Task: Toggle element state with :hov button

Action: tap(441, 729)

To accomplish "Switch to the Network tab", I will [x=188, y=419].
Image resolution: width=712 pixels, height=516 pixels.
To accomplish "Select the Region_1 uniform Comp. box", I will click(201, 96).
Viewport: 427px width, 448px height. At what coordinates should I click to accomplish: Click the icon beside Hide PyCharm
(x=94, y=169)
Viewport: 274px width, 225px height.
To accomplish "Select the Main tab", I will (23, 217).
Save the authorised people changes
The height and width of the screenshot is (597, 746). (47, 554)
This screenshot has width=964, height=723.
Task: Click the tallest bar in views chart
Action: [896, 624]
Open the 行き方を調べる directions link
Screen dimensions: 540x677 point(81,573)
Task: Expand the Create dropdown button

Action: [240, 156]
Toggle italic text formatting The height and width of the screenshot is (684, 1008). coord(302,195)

▶ Your assignment: Only the lines from the one containing "Open the 行き方を調べる directions link" to the end of the listing belong in the output, each reproduced exactly.

▶ Written answer:
Open the 行き方を調べる directions link
Screen dimensions: 540x677 point(81,573)
Task: Expand the Create dropdown button

Action: [240, 156]
Toggle italic text formatting The height and width of the screenshot is (684, 1008). coord(302,195)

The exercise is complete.